Sunday, August 31, 2014

Putin makes a fool of the West again



Russian dictator Vladimir Putin continues to make a fool out of the West. Is anyone familiar with the old saying “Fool me once, shame on you; fool me twice, shame on me”? Obviously Putin knows that the West has no shame. First he invaded Georgia in the Caucasus region, supposedly in support of a breakaway “republic.” He dared the U.S. and the West to do something about it; a lot of hot air came Putin’s way, and little else. He reportedly told representatives of the Georgian government that they could only “trust” him, not the West—meaning, of course that they could “count” on him interfering with their internal affairs, and they could “trust” that no help from the West could possibly stop him. 

The intervention in Georgia turned out to be a dress rehearsal for bigger schemes. Putin and his military chaffed at losing its principle “warm water” naval base, the Sevastopol complex in the Crimea, which is part of Ukrainian territory. How to retrieve and hold on to it? By stirring-up the Russian majority in eastern Ukraine against the legal government.  The eastern provinces would take time to sufficiently foment rebellion by Russian agents and military “advisors,” but the Crimea was attached by only a small strip of land to the mainland, and could be easily detached from Ukrainian control with a sufficient show of force against the weakly-armed national force by secretly-inserted Russian military. 

What was the West going to do? Send in NATO aircraft and bomb separatist positions? Russia is not Iraq or Libya, who had no forces capable of providing a credible deterrent. The European Union—particularly Germany—feared losing oil and natural gas shipments from Russia, and chose the rather pathetic “option” of discomfiting rich oligarchs close to Putin in the “hope” that they would put pressure on him; but something tells me that he is probably paying them off to offset the owie. The UN as usual is a lot of talk and little else, and with Russia and its “new” ally, China, with veto power on the Security Council, there seems little that it can do. The U.S. is of course capable of more concerted  punishment, but even Republicans seem incapable of doing more than attacking Obama’s response, which to be honest seems to be little more than a lot of expressive outrage and pinpricks.

When Dictator Putin finally got around to eastern Ukraine, he likely knew that nothing was going stop him. Bald-faced lies about direct Russian intervention have been told and retold with impunity. Nobody believes them, but then again, the former KGB and FSB agent can’t help but tell lies and disseminate misinformation; that was, after all, part of his training. Russians might believe it, but even pro-Russian rebels in the Ukraine can’t help but brag about all the of the direct Russian assistance in troops and equipment they are receiving. 

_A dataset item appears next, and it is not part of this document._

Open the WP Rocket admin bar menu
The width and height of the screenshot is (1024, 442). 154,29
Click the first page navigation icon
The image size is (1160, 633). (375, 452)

The lies even encompass the outrage that was the shooting down of a Malaysian civilian airliner by Russian separatists with a Russian-supplied surface-to-air missile. The separatists have been bragging about shooting down Ukrainian aircraft, and soon after the shooting down of the airliner they could be heard boasting about shooting down a “large” plane—apparently the Malaysian aircraft. Hundreds were killed, and Putin appeared to believe that merely calling Obama about the tragedy would “absolve” him of blame. Again, nobody is being fooled; the problem is that no one is shamed enough by previous inaction to actually do something about it.

After Ukrainian forces made some slight headway against the separatists, Putin’s impatience was such that he decided he couldn’t wait any longer, and has sent in columns of Russian tanks and troops to conquer a corridor from Rostov to the Crimea. Again, Putin is lying when he claims that there is no Russian troop movement, or the fact that there are 20,000 Russian troops are massed on the eastern Ukrainian border—even though it is obvious that the Ukrainian military is no threat to Russia. And again, the West seems helpless to stop him. As far as the European Union is concerned, it is a Russian “concern” and none of theirs—while they continue to lose all credibility in the eyes of those under threat of Russian imperialism. Meanwhile, Russia’s oil and gas deal with China has shown that Putin has an “eastern” rather than a Western mindset, meaning anti-democratic authority and control. 

Putin is arrogant enough to believe he has “fooled” the world time and time again. Nobody has been fooled, but what does that mean? The West has “fooled” itself by believing that a few insignificant “sanctions” would change Putin’s behavior, but Russia’s oil revenues have cushioned all evidence of any discomfit, even among his rich allies. The relative impotence of the West in the face of blatant Russian intervention into supposedly independent former Soviet “republics” has made it the “shameful” party in this ship of fools.